Exit From The Matrix: Your power in a decaying world

by Jon Rappoport

These are notes I made prior to preparing my three Matrix collections:

“Solutions to private problems and public problems require the ability to think things through, logically, and to reject what is unworkable or biased—but above and beyond that, a person needs to be able to imagine solutions that haven’t been tried before.”

“Propaganda says: defect from your own power. Never find out what it is. Assume it isn’t there. Propaganda says: all life is about the species, not about the individual.”

“When propagandists find a good thing, a message that works, they pound on it, they keep hammering away. Family, group, family, group, community. On and on. They never promote the message called The Individual with the same intensity. That would be counter-productive to what they are trying to accomplish: group identity; and amnesia about being an individual.”

“Civilization continues to erode and decay, as individual power is put on the back burner. But that doesn’t give the individual a license to surrender. If others want to give up, that’s their business. The individual, instead, finds new frontiers for his power, for his capacity to invent reality.”

“There is you, there is your own power. And what is that power? It comes in two forms or venues. First, there is the ability to apply logic to events and information; to think rationally from A to B to C; to analyze. And second, there is imagination, the capacity to conceive and then invent realities that would never otherwise exist in the world.”

“You exercise your creative power to fulfill what you deeply desire; and that process will, in fact, spill over and affect others in a positive way. It will lift them up. It will remind them that they, too, have power.”

“Logic and analysis keeps you from being sent down wrong roads, keeps you from buying official reality. Logic also reminds you that you have a mind. Logic is a road that can take you deeper and deeper into more basic fallacies that underpin organized society and its branches of knowledge. Logic tells you there are always more fundamental questions to ask and answer. There are levels of lies. The deeper you go, the more confident you become. The more powerful. Logic also lets you know when you’re projecting basic pre-judgments over a whole landscape and neglecting to look at the details.”

Exercise objective — Translate this sentence from the notes on individual power into Spanish: "Logic tells you there are always more fundamental questions to ask and answer." The lines after this point are not needed here.

Given records —
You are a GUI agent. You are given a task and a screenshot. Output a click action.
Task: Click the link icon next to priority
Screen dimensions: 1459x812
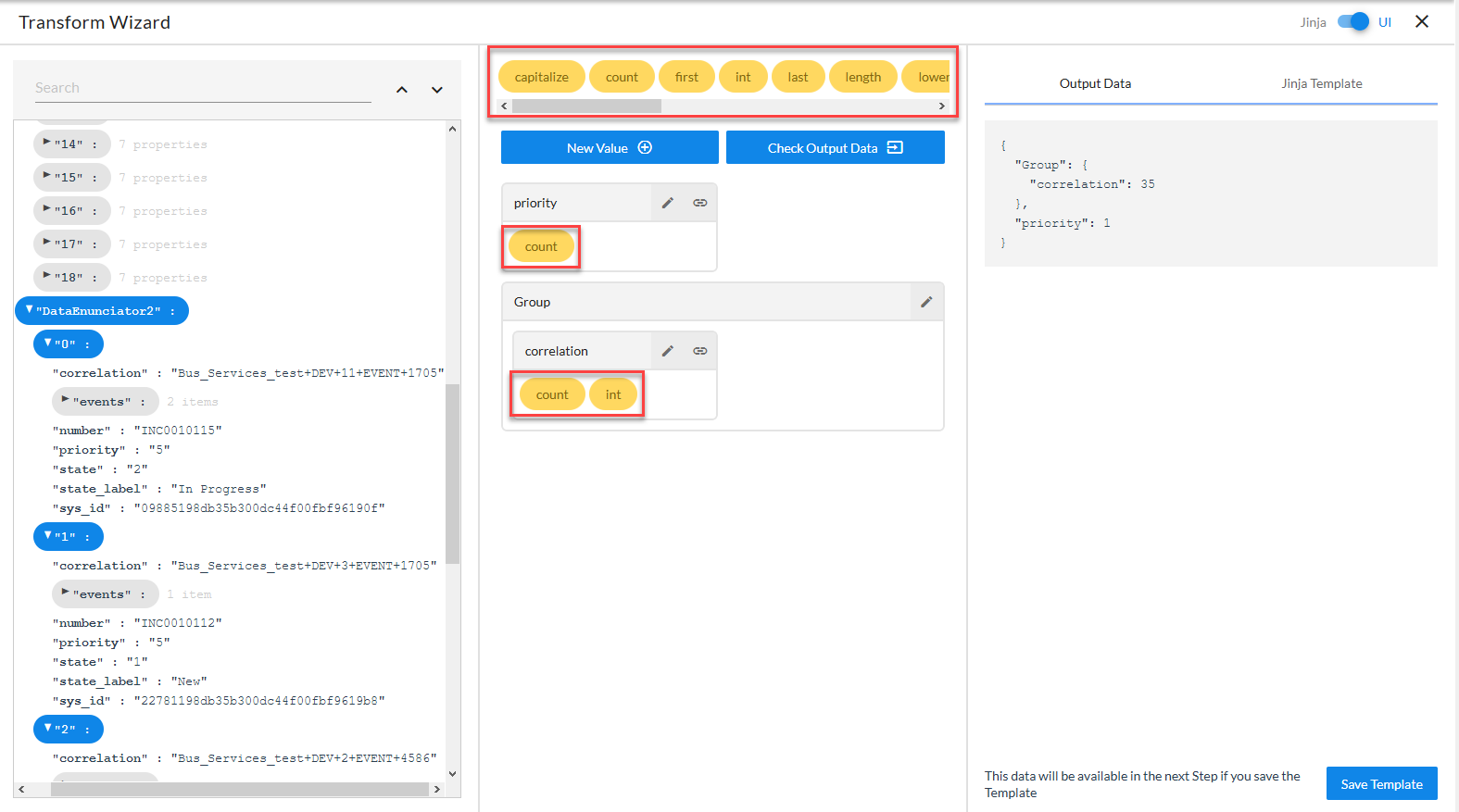700,203
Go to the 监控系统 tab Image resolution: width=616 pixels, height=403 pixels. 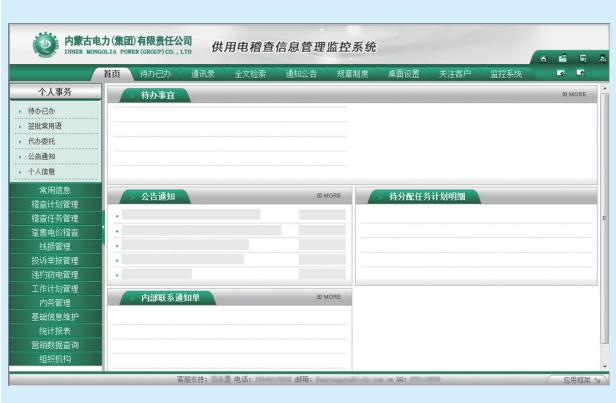(506, 74)
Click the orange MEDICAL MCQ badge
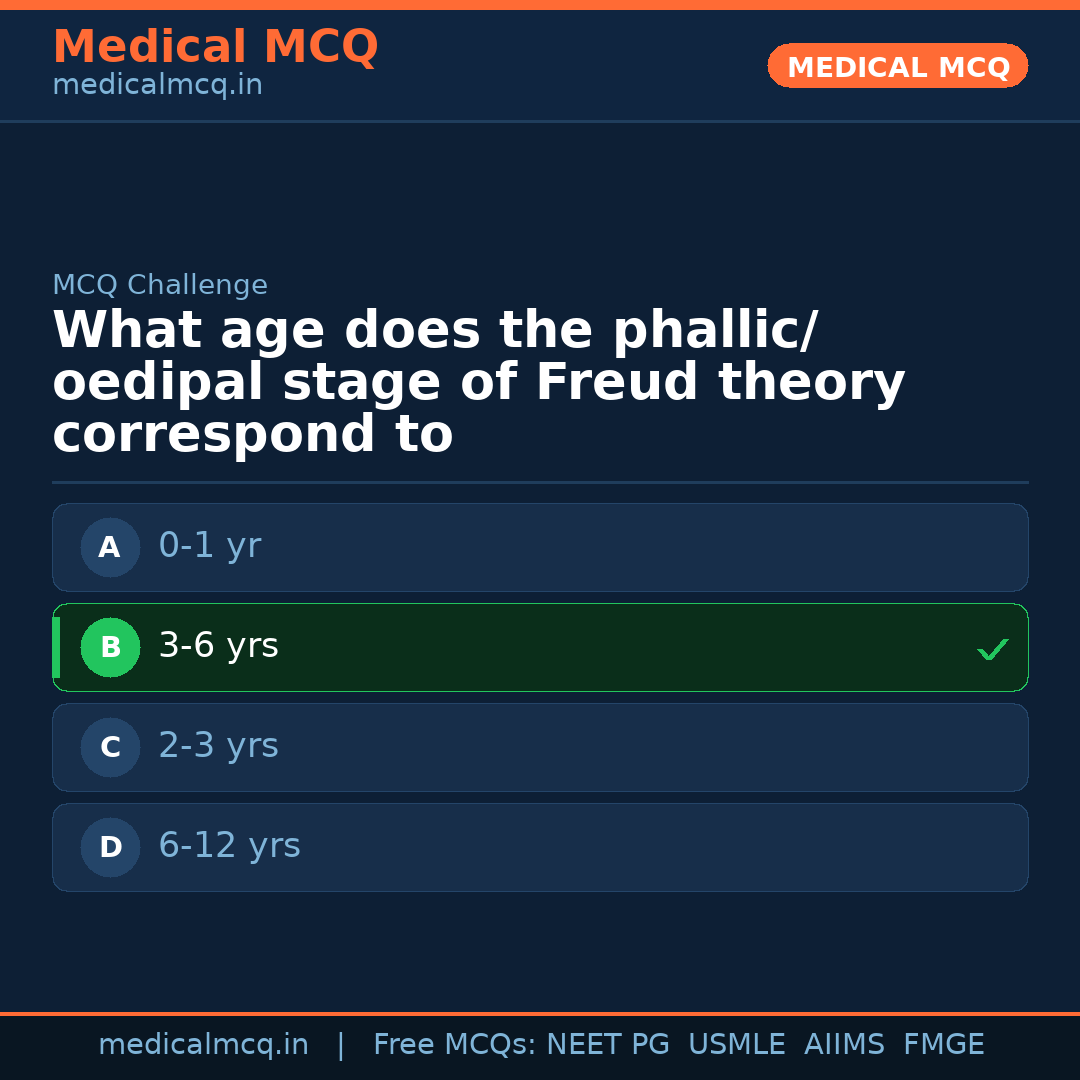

Answer space — La lógica te dice que siempre hay preguntas más fundamentales que hacer y responder.